The line containing "You are a GUI" and every line after it, through the end of the material: copy these exactly and nothing else, leaving pictures out.

::::::::::

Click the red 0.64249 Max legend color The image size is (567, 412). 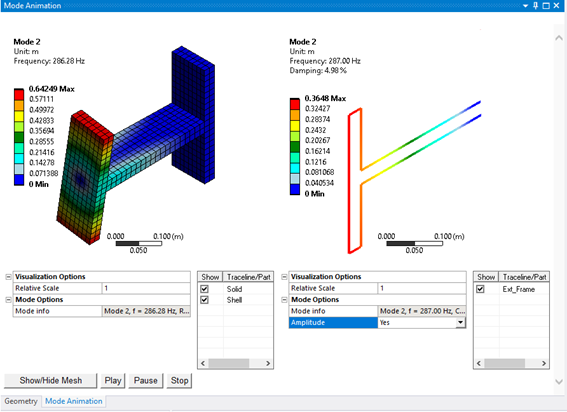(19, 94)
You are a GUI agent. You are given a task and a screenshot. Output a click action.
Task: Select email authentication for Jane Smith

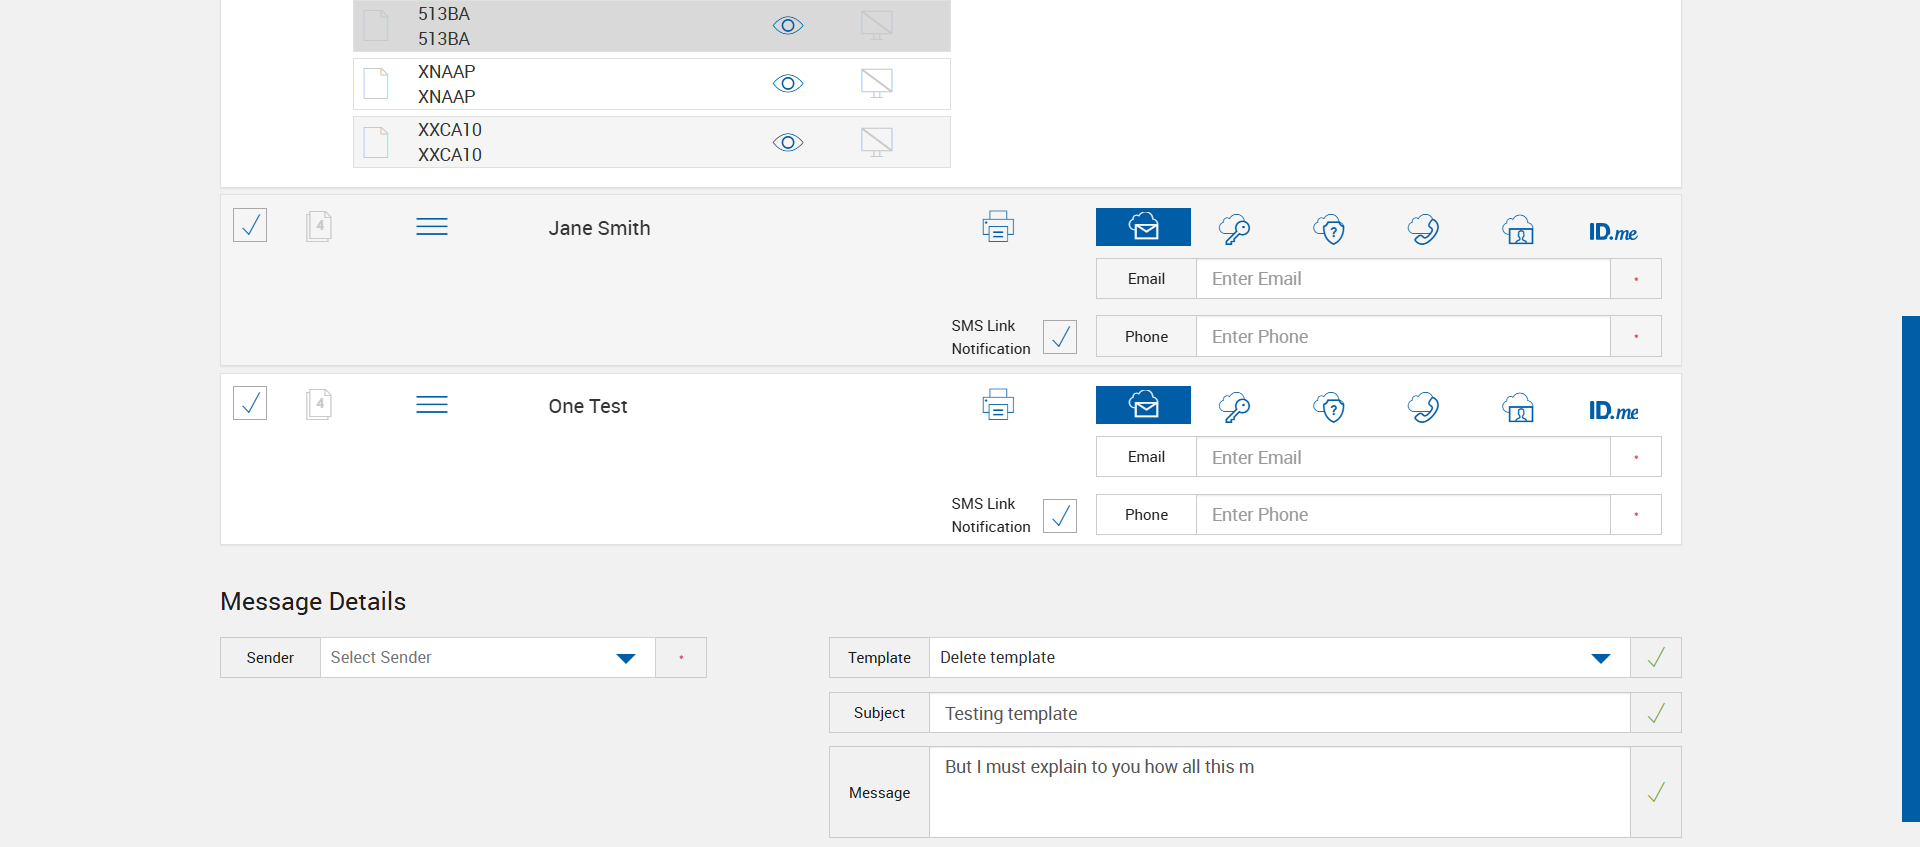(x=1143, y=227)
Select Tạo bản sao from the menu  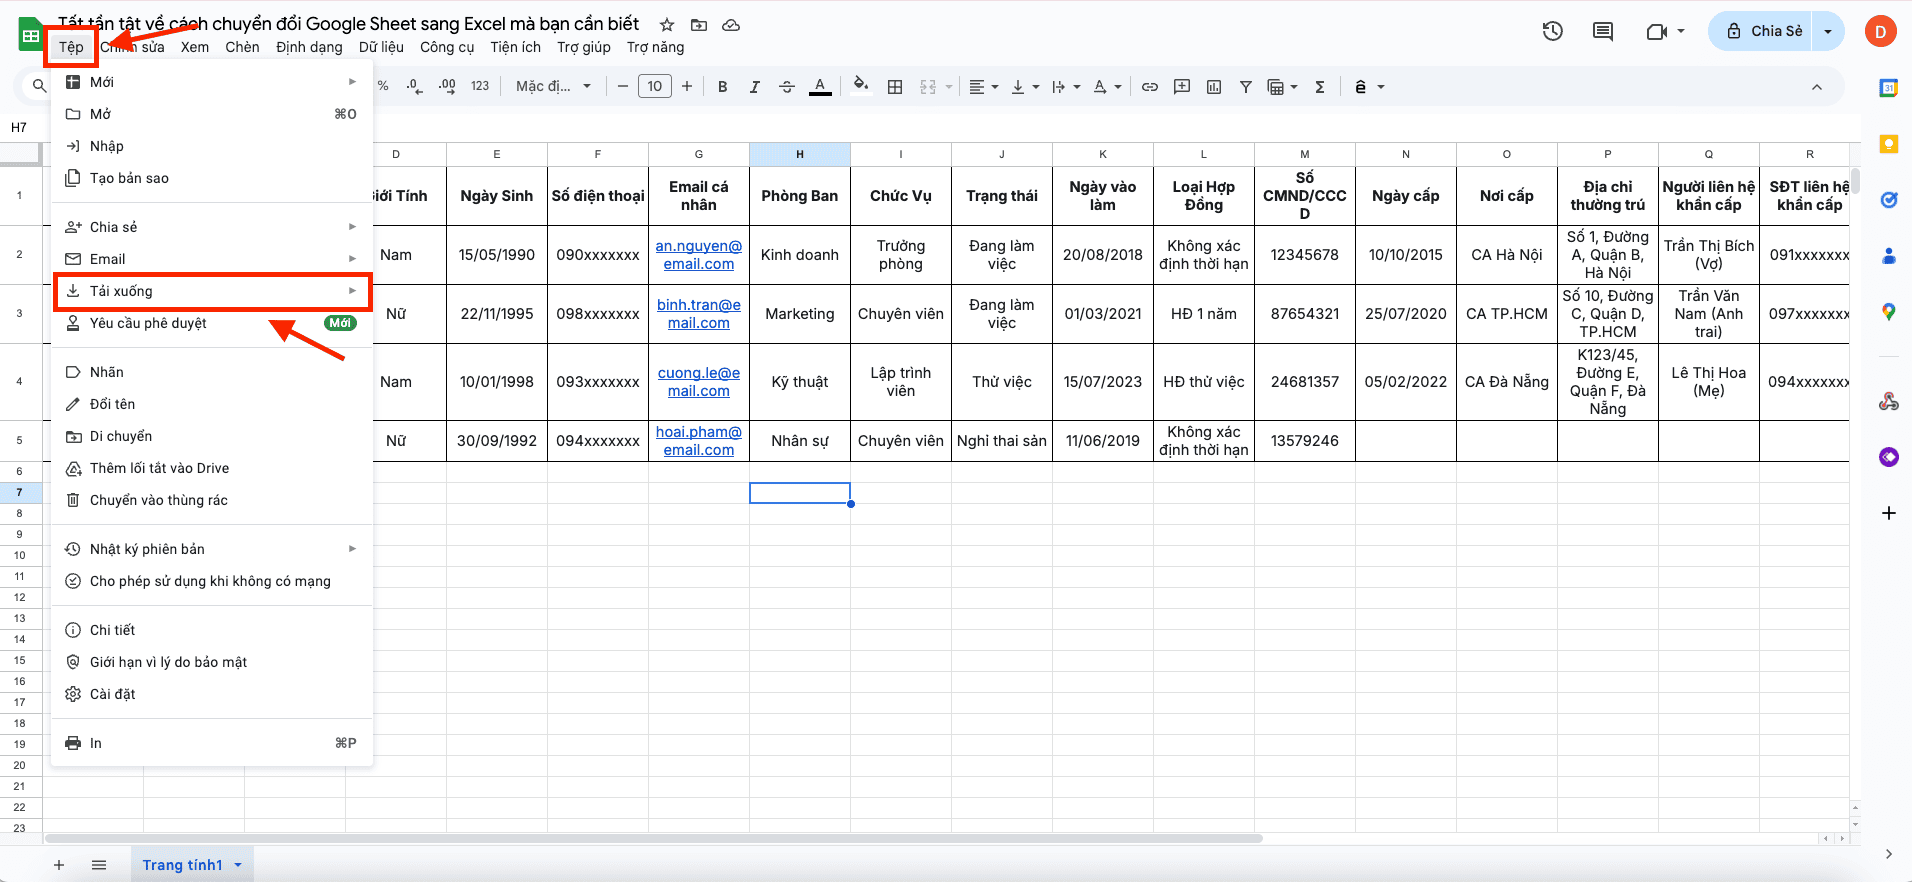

::::::::::

▶ _Answer to this task_
You are a GUI agent. You are given a task and a screenshot. Output a click action.
Task: Select email authentication for Jane Smith

(x=1143, y=227)
Select Tạo bản sao from the menu  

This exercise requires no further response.